Oleh: Birrul In’am
Sepada motorku melaju perlahan menyusuri jalan ke timur, arah Stasiun Masaran.
Namun kemudian, sebelum jembatan Kali Anyar, lampu sein kirinya menyala, pertanda hendak berbelok ke kiri.
Benar saja, ia memasuki gerbang Ponpes Ta’mirul Islam Kampus Masaran.
Ada pemandangan menarik saat memasuki gerbang pondok; mata pengunjung diperlihatkan potongan ayat suci, ditulis dengan kaligrafi yang indah, dan terpampang jelas pada sebuah bangunan—menurut riwayat yang saya dapat dari Ustaz Rizki Ajihat, kaligrafi tersebut ditulis oleh Ustaz Fan Almuttaqien.
Ayat tersebut kira-kira memiliki arti seperti ini, “Sesungguhnya mereka adalah para pemuda yang beriman kepada Tuhannya dan (oleh karena itu) Kami tambahkan bagi mereka hidayah (petunjuk ke jalan yang lurus)”
Ayat di atas dapat pula kita jumpai dalam Alquran surat al-Kahfi (Q.S. 18:13), sebuah surat yang bagian pertama isinya berkisah tentang pemuda Ashabul Kahfi (The Seven Sleepers).
Kisah yang sangat masyhur di kalangan umat manusia tersebut berkisah tentang para pemuda yang tergerak hatinya melawan tirani atas nama kemakmuran.
Penyembahan berhala atau kemusyrikan dalam kisah-kisah orang terdahulu sering kali bersinggungan dengan jaminan kekuatan, keamanan, dan kemakmuran suatu negeri.
Artinya, orang tidak akan dilindungi penguasa negeri, tidak pula dijamin keamanannya, dan tidak berhak menikmati kemakmuran negara jika ia tidak melakukan pemujaan terhadap berhala.
Kenapa? Karena kontribusi besar yang menyokong keberlangsungan negara didulang dari sumbangan umat terhadap keberadaan berhala tersebut.
Lho kok?
Jadi begini, berhala yang dianggap sebagai mediator penyampai hajat manusia kepada Tuhan tersebut, harus memenuhi standardisasi agar patut ditampilkan di ruang-ruang pemujaan.

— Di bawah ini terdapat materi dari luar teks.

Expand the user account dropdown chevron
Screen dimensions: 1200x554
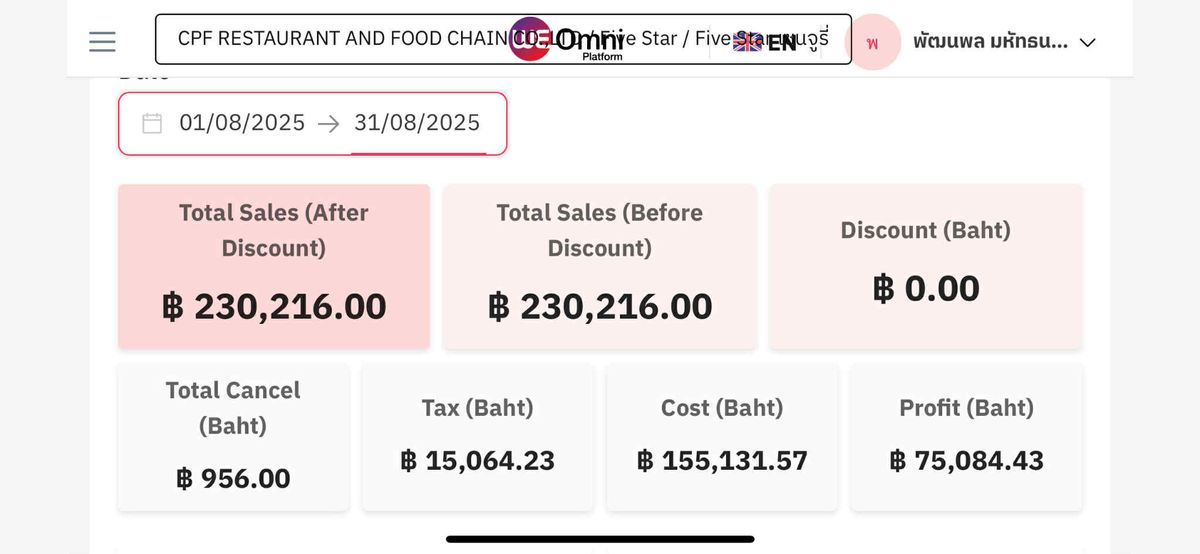(x=1088, y=42)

Ini (standardisasi berhala), memberi angin segar bagi penguasa untuk maju berperan sebagai pengakomodir yang menyediakan fasilitas pemujaan.
Tentu, akomodasi tersebut tidak gratis, ada biaya yang harus dikeluarkan umat dalam setiap fasilitas tersebut.
Peribadatan pun kemudian harus distandarkan sesuai ketentuan qanun. Sehingga, penguasa bebas melenggang; mendaku diri sebagai pengatur kebutuhan (peribadatan) tersebut.
Puncaknya, ketika sang penguasa merasa menjadi pahlawan; dihormati dan disanjung oleh banyak orang—oleh karena perannya yang mampu mengakomodir kebutuhan khalayak, ia menganggap diri sebagai tuhan yang dapat menghakimi segala urusan secara absolut.
Mereka yang bersebrangan dengan penguasa, dapat dianggap sebagai pengganggu stabilitas ekonomi negara dan mengganggu eksistensi penguasa.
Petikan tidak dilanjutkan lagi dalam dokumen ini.